Les carnets de Daniel Nadaud-Les dessous de La Gricole fait suite à un don de l’artiste à la BnF et s’annonce comme un hommage à la créativité graphique ainsi qu’à la fantaisie poétique de l’artiste. Sur l’affiche, point de carnets ou de dessins mais une image étonnante montrant une multitude de cloches en porcelaine, suspendues à l’intérieur d’un bâtiment de pierre. Voici donc La Gricole (du moins une part). Pour ses dessous, il faut entrer dans l’espace d’exposition. Sur le mur de gauche, trois leporelli déployés, sur celui de droite, une sélection d’estampes, au fond deux dessins grands formats et au centre cinq vitrines recelant les précieux. Cécile Pocheau-Lesteven, conservatrice en chef au département des Estampes et de la Photographie de la BnF et commissaire de l’exposition, plonge d’emblée le visiteur dans l’énigme Nadaud.
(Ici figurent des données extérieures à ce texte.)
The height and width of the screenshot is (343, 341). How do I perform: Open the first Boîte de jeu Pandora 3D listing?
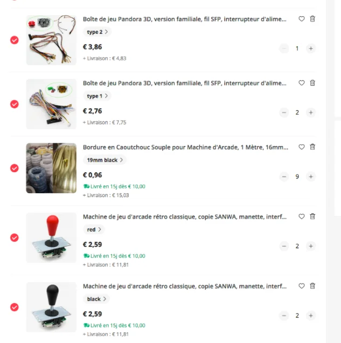click(x=185, y=19)
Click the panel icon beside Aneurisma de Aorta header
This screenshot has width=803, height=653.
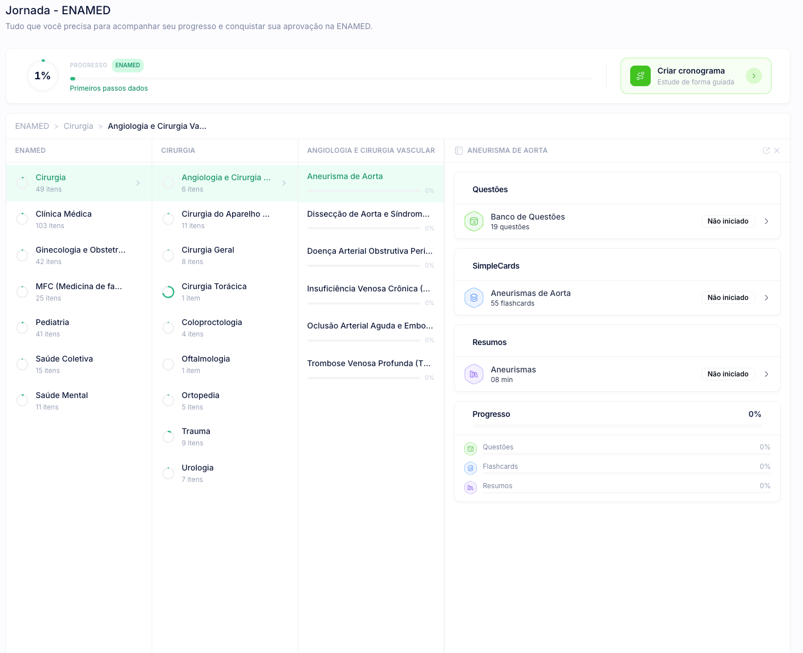click(x=459, y=151)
Vue de l’exposition Les carnets de Daniel Nadaud – Les dessous de La Gricole, BnF. ©Daniel Nadaud, photo MLD

« Daniel Nadaud est né en 1942. Depuis l’enfance, il partage son temps entre la région parisienne et la Mayenne. Là-bas, il a beaucoup travaillé sur des installations, des sculptures-assemblages, dont les carnets témoignent, comme ils témoignent de tout son parcours. Avec eux, nous entrons dans l’intimité de la création du monde mystérieux de La Gricole ! » L’invention, issue d’un étrange spasme sémantique évoquant tant le bricolage que l’agriculture, vient qualifier l’ensemble de l’œuvre pensée, peut-être, comme un territoire à explorer, où l’œil se délecte et l’esprit s’engaillardit.
« Depuis le début des années 1980, à raison d’au moins un carnet par an, plus souvent deux ou trois, auxquels s’ajoutent ceux qui courent sur plusieurs années, Daniel Nadaud tient la chronique dessinée de sa vie d’artiste : travaux en cours, projets, voyages et visites aux musées, fantaisies, enthousiasmes et obsessions. Au fil des pages, les milliers de dessins, croquis, notes et collages rendent compte de sa formidable énergie créative. S’y déploient des séries de dessins quasi-obsessionnelles avec lesquelles l’artiste s’approprie les objets qui vont initier de nouveaux projets. » A l’abri de leur vitrine, les carnets nous narguent. Que ne donnerions-nous pas pour tourner chacune de leurs pages et tirer jusqu’au bout le fil du dessin de Nadaud ? Des animaux s’affairent, insectes et rongeurs de même échelle, des mécanismes monstrueux se déploient, des corps de femme sans têtes accueillent des fées Clochette, un piège à l’aquarelle se referme, tandis qu’enchâssé dans du papier millimétré un carton blanc arbore en lettres capitales TOUT RESTE À FAIRE. Parfois des dimensions, une date, une remarque sont inscrites. Ce sont ces trois fois rien qui forcent notre reconnaissance. Tourner les pages de tels carnets est mieux encore que flâner dans un atelier.
L’appétit pour les objets lui viendrait de son autre grand-père, celui qui était quincailler. Les dessins montrent comment l’artiste les ausculte, les triture, pour finir par les faire siens. « Son imaginaire s’attache à certains objets et les carnets nous le montre au travail. D’une manière obsessionnelle, un peu maniaque, Daniel Nadaud tourne autour d’une fourche, d’un couteau ou d’un fusil avant de se l’approprier, d’en faire une série de dessins, d’estampes ou de sculptures. Tous ces objets sont mis en mouvement par l’artiste, qui déploie une grande dynamique dans le travail d’assemblage. Il n’y a pas d’amoncellement mais la recherche d’une articulation, d’une vivacité. » Chaque dessin possède son élan propre initié par un savant équilibre entre le sujet, le trait, les couleurs et la composition. Un chapeau en papier sur la tête, le tigre à dents de sabre éclaire les profondeurs de sa gueule avec une ampoule. Un dodo transpercé par une mire joue à la roulette russe. Qui de la massue, de la grenade ou de la pétoire finira par lui avoir la peau ? Chaque image est un rébus silencieux qui souligne avec humour et souvent dérision la bêtise comme la cruauté du monde.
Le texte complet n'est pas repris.